Among the top 10 contenders in our rankings, “The Good Lord Bird” is one of the most popular with critics based on its score of 84 on Metacritic. Ed Cumming of The Independent writes, “‘The Good Lord Bird’ is an unusual thing: A smart, starry treatment of serious historical events that manages to retain a sense of humour without losing heart or gravitas.” In fact, the limited series has been so well received that it outranks all of last year’s nominees among critics.
Another tea leaf is the strength of Hawke as a leading man. His 4/1 odds put him in serious contention to win his first Golden Globe and we know that acting nominations often go hand in hand with a series nom. In 2020, four out of the five TV movie/limited series nominees had a lead actor competing as well. As it stands, only two actors among our top 10 have a film or limited series ranked in the top five: Hugh Grant in “The Undoing” and Paul Mescal in “Normal People.”
In addition, Globe voters have generally favored stories that retell history, even with embellishments. Seven out of the last 10 winners in this category have been movies or limited series based on true events: “Carlos” (2010), “Game Change” (2012), “Behind the Candelabra” (2013), “Wolf Hall” (2015), “The People v. O.J. Simpson: American Crime Story” (2016), “The Assassination of Gianni Versace: American Crime Story” (2018) and “Chernobyl” (2019). Currently just “Mrs. America” and the loosely fact-based “Unorthodox” check that box among the predicted nominees.

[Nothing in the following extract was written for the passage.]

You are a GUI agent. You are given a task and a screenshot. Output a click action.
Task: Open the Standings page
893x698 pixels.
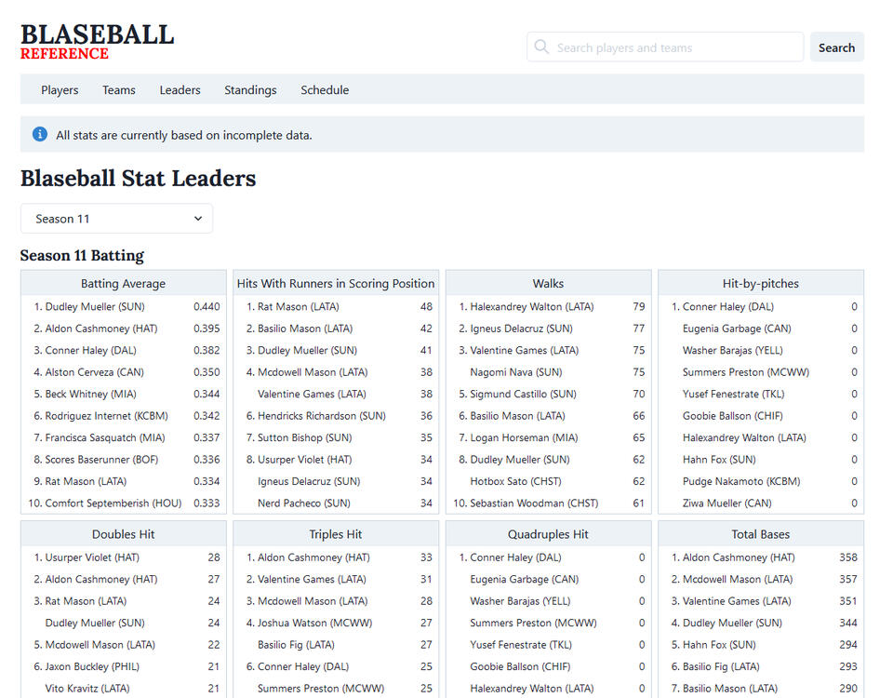[x=250, y=90]
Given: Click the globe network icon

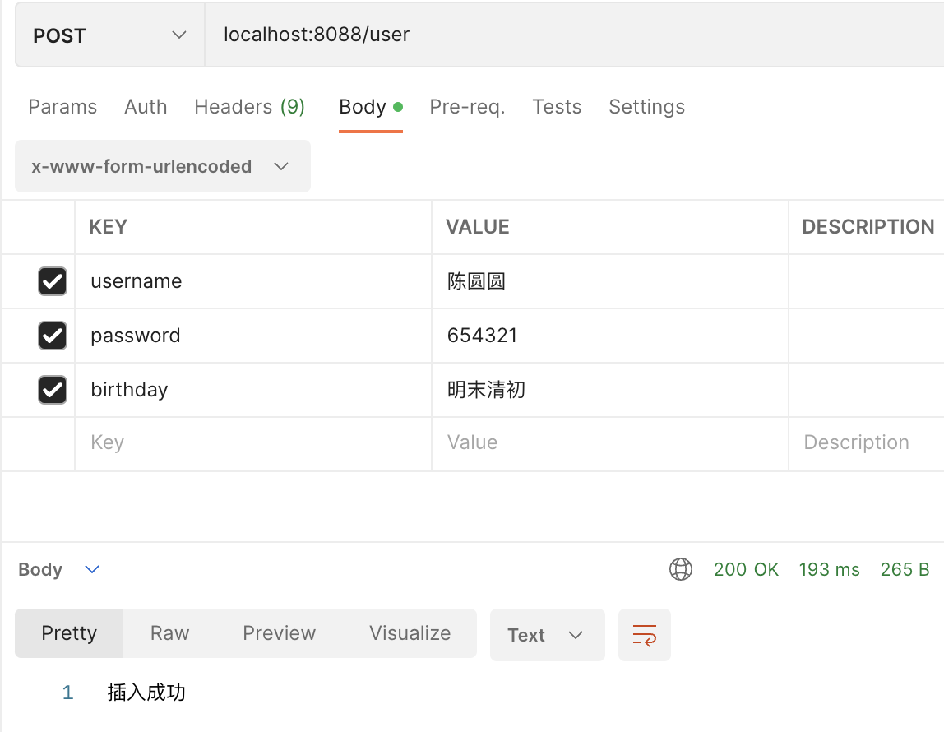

“The Good Lord Bird” is told from the perspective of a slave, Henry (Joshua Caleb Johnson), who ends up in John Brown’s (Hawke) gang and is mistaken for being a girl. Brown led an armed raid against the U.S. Armory in Harpers Ferry, Virginia (now in West Virginia), in 1859 in the hopes of starting an uprising of American slaves against the institution. While the raid was unsuccessful (with Brown ultimately being executed for treason and murder), many historians view Brown’s actions as a key moment in the lead-up to the American Civil War. Will this saga, which Hawke co-created, co-produced and co-wrote, rise up and snag a bid for Best TV Movie/Limited Series?